WWhen my daughter Layla was three years old, a woman in line behind us at the grocery store leaned over and caressed her head and hair, cooing about how cute she was. Layla quickly batted her hand away, and the woman responded with a hurt look and a comment about teaching my daughter better manners.

I responded with the world’s biggest eye roll. Because here’s the thing: I don’t think it was my daughter who was behaving rudely — it was the woman who touched my child without her permission who was out of line.

Now that it’s the holiday season, parents need to channel that “hands off” attitude more than ever.

There’s still a widespread expectation in our culture that adults can touch kids without their consent: pinching their cheeks, tousling their hair, asking for cuddles. But even when the intentions are friendly, teaching children that they have to endure unwanted touching is a mistake.

Around this time every year, a Girl Scouts web page makes the rounds among parents on social media — a reminder not to force girls to hug relatives, even during the holiday season. It’s a good lesson for parents of all children, but especially girls, who are so often taught to be quiet and deferential.

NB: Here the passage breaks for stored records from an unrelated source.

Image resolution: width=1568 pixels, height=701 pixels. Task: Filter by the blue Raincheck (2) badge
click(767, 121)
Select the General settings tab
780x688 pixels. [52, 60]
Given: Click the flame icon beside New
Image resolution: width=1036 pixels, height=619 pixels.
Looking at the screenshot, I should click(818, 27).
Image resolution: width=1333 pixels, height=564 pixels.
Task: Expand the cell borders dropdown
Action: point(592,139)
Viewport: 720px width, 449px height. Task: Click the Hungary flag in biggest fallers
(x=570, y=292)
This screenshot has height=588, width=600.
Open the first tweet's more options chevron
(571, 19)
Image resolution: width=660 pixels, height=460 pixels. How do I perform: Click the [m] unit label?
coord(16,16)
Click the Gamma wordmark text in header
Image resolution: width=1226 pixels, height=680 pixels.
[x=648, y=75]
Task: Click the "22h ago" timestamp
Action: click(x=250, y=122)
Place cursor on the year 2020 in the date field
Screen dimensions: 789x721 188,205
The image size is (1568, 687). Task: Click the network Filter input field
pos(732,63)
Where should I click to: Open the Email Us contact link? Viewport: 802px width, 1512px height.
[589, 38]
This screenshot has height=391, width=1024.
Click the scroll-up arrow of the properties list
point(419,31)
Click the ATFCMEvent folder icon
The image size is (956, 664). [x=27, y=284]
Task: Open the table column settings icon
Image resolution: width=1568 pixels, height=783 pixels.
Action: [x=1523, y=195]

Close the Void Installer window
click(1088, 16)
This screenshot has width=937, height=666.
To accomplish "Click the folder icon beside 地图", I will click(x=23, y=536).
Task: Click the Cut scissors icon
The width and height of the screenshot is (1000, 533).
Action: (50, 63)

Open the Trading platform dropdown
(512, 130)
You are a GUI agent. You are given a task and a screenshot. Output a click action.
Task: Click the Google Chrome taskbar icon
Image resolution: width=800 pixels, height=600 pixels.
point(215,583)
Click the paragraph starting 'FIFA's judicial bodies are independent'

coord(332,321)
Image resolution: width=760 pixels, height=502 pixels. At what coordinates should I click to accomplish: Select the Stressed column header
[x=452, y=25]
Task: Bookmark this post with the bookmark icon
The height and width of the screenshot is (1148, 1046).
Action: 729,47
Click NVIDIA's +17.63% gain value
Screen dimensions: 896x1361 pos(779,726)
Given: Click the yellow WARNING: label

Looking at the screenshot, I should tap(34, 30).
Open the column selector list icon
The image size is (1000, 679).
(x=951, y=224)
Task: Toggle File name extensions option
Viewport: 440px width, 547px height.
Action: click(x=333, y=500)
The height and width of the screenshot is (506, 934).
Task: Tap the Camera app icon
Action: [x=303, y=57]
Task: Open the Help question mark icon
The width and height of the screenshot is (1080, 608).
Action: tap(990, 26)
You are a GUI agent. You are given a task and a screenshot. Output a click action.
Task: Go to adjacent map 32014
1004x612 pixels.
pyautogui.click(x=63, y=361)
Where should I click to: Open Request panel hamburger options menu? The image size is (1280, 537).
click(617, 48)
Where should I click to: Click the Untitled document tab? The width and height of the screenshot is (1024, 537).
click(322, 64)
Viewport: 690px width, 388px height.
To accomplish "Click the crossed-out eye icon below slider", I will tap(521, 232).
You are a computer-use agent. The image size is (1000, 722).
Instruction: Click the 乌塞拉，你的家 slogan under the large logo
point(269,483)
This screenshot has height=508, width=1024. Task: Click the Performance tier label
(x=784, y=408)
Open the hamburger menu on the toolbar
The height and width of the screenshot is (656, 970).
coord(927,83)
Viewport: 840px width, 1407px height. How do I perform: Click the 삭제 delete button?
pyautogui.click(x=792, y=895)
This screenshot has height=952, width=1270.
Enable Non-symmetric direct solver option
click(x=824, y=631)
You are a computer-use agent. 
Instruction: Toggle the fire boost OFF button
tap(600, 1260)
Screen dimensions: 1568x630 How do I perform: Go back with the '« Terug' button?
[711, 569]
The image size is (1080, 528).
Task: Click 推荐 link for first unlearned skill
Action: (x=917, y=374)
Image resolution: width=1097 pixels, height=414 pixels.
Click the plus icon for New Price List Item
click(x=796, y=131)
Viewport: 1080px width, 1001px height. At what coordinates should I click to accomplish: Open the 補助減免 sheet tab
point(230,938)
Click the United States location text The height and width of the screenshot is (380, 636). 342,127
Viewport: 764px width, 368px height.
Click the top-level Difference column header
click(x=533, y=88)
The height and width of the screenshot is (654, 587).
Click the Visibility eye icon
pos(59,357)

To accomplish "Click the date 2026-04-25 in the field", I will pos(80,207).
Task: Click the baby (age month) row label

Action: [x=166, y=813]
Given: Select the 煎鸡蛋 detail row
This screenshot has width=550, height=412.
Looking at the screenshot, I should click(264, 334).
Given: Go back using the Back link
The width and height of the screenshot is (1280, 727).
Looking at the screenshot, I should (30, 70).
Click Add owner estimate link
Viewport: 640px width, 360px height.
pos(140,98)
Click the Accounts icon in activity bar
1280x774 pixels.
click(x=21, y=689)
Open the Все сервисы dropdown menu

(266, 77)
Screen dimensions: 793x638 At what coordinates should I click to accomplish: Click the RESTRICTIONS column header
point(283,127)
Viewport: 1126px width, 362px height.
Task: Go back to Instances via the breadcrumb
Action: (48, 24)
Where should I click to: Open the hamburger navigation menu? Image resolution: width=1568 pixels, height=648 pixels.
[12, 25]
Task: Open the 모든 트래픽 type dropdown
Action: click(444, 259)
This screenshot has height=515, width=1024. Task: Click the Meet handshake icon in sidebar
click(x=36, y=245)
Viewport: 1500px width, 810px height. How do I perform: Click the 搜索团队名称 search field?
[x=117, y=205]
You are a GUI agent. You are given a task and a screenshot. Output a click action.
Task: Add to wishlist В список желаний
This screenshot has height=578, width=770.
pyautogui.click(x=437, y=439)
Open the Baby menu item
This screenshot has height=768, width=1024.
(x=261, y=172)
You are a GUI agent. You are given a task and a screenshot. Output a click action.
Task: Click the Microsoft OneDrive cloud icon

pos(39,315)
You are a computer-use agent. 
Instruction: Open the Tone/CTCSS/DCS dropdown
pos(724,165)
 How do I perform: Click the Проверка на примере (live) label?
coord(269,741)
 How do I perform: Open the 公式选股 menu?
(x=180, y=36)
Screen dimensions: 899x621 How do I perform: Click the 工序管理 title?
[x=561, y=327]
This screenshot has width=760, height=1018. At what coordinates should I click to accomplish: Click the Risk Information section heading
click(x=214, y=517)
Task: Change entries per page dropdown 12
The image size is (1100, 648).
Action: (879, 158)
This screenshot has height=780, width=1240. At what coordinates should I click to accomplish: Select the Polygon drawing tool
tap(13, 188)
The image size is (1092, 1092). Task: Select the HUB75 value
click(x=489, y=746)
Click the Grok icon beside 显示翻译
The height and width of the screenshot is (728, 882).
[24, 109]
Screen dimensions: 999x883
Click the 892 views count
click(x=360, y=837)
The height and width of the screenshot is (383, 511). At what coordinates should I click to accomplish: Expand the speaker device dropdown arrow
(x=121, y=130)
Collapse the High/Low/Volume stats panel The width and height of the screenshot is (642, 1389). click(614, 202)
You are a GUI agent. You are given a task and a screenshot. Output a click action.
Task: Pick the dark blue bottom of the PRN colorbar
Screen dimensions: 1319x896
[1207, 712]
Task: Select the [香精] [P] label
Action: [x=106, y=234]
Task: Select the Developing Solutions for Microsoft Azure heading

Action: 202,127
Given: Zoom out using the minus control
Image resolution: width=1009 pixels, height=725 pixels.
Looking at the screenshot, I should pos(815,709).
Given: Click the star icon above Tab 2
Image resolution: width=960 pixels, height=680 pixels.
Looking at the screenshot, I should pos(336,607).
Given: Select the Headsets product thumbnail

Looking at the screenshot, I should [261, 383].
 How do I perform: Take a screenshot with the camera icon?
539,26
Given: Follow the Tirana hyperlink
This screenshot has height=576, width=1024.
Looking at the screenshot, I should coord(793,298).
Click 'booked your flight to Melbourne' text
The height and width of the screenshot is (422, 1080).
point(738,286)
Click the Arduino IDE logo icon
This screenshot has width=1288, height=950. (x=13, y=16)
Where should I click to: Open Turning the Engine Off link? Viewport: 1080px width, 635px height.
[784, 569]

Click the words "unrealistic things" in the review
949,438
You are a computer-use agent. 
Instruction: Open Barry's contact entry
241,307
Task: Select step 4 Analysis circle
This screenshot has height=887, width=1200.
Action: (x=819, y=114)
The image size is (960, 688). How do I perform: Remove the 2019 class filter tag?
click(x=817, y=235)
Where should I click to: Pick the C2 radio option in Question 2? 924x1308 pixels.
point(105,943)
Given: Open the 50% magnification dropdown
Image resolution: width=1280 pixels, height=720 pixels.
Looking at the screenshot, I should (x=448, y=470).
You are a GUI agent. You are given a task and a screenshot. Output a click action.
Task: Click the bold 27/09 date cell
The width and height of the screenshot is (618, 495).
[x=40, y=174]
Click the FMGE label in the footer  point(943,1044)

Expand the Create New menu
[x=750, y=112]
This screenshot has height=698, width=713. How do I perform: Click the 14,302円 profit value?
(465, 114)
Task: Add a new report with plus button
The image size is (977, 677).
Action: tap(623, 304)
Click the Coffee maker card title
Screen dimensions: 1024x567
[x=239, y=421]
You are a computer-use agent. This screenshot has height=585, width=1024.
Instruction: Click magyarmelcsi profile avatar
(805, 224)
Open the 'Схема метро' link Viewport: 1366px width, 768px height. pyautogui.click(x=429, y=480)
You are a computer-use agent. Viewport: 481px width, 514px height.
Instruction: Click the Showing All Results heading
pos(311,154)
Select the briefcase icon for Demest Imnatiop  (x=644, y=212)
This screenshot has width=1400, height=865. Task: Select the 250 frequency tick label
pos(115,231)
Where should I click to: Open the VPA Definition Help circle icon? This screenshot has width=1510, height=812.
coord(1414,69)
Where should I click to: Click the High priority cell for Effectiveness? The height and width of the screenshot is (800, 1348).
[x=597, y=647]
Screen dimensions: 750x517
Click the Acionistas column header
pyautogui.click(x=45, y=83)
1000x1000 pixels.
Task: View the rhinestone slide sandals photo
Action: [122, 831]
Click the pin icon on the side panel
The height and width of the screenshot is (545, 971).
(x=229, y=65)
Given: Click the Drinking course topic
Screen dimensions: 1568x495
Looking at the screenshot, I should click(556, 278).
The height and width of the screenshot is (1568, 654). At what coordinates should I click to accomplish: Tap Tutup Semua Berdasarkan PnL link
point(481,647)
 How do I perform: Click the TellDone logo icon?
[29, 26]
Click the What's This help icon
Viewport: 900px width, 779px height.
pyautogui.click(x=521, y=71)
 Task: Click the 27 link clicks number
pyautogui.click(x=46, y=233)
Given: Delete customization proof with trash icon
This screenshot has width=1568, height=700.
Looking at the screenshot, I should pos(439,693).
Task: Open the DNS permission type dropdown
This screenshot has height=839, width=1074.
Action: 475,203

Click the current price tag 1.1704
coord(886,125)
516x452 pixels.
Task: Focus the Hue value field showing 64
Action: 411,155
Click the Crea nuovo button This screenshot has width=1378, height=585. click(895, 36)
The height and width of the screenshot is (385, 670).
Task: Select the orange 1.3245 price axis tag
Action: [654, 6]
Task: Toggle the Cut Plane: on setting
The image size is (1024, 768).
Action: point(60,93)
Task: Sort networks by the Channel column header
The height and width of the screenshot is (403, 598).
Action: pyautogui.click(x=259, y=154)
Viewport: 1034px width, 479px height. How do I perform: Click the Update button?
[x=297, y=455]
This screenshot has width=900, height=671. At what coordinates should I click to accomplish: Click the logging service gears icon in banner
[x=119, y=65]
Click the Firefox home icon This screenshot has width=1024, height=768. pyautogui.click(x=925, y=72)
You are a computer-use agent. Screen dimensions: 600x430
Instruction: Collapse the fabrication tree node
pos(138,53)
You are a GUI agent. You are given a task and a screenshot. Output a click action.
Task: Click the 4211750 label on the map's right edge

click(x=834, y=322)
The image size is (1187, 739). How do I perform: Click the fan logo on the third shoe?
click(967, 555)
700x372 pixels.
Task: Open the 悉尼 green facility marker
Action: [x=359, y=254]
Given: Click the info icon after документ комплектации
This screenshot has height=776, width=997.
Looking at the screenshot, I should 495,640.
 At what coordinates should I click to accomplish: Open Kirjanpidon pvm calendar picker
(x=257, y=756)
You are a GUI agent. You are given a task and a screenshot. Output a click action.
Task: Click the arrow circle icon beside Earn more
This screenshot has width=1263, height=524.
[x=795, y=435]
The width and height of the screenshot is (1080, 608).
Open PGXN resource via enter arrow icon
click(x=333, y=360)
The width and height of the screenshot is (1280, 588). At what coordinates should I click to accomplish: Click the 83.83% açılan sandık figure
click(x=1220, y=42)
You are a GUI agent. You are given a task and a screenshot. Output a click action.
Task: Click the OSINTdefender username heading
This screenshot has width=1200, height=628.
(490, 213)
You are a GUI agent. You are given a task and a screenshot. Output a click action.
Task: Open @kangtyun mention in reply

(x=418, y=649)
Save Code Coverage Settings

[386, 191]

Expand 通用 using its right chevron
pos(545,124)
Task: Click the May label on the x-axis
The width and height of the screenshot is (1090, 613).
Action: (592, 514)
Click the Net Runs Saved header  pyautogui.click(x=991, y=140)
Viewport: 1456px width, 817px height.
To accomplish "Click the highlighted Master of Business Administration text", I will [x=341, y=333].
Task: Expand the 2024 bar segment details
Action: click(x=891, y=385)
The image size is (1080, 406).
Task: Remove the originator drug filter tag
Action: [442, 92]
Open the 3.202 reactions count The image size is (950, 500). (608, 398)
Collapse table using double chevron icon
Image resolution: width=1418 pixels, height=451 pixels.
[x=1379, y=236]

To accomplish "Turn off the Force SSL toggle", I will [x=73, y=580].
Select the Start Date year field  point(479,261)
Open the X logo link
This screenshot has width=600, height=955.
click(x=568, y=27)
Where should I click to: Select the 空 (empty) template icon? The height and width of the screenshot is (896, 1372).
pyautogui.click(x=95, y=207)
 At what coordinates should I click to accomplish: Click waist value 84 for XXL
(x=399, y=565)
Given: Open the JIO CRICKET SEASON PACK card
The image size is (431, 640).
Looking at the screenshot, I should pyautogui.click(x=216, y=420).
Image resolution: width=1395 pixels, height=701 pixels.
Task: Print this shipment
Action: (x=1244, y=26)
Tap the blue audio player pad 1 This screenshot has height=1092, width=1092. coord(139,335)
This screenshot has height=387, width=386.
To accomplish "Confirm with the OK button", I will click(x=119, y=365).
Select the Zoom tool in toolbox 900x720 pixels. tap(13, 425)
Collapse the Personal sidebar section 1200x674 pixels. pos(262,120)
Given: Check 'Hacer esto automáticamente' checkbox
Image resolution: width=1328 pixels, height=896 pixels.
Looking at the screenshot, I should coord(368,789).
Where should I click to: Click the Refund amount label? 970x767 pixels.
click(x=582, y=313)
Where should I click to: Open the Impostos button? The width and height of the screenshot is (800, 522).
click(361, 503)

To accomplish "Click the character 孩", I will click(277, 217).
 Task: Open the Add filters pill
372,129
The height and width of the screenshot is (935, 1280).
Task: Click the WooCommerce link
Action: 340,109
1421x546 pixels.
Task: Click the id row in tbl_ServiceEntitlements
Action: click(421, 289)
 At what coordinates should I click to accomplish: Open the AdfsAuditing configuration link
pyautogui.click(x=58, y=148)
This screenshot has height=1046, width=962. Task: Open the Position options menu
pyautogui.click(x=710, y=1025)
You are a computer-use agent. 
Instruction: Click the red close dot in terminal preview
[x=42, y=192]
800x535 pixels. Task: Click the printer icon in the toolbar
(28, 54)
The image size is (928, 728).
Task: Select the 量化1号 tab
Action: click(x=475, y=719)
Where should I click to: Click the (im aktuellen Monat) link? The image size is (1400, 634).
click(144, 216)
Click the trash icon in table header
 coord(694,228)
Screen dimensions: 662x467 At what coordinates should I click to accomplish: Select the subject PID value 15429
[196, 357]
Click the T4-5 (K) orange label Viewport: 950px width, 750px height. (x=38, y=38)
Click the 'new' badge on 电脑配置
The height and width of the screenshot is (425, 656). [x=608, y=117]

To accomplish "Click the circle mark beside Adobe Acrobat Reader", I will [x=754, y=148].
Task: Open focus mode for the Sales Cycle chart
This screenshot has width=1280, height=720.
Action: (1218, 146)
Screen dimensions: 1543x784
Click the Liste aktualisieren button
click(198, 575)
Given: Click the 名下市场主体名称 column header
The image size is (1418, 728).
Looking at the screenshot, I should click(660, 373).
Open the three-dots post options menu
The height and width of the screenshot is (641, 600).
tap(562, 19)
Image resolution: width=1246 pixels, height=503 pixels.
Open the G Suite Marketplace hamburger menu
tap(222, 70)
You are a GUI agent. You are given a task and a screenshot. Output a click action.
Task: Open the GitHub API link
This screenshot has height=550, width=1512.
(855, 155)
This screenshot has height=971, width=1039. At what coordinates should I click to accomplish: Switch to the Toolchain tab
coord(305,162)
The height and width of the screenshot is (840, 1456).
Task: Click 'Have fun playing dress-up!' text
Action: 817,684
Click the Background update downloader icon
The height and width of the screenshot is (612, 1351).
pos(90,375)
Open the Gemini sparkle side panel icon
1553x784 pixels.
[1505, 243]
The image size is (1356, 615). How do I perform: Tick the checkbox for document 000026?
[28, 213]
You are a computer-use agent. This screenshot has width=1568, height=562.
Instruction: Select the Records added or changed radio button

The idea is that when we force children to hug or kiss adults — especially grown men — when they don’t want to, we’re sending a not-so-subtle message to young minds about their bodies not being their own. Some of my most visceral, unpleasant memories as a kid are about being forced to kiss or hug relatives during the holidays; it was a reminder that I was just a kid and I had to do what grownups said, no matter how I felt about it.

What the Girls Scouts hope, and are absolutely right about, is that we can start laying the groundwork with our children about consent through everyday interactions like these. Because when we don’t, they get messages they may carry with them into young adulthood.

If we teach children that adults are owed physical affection, for example, they may feel similarly compelled to…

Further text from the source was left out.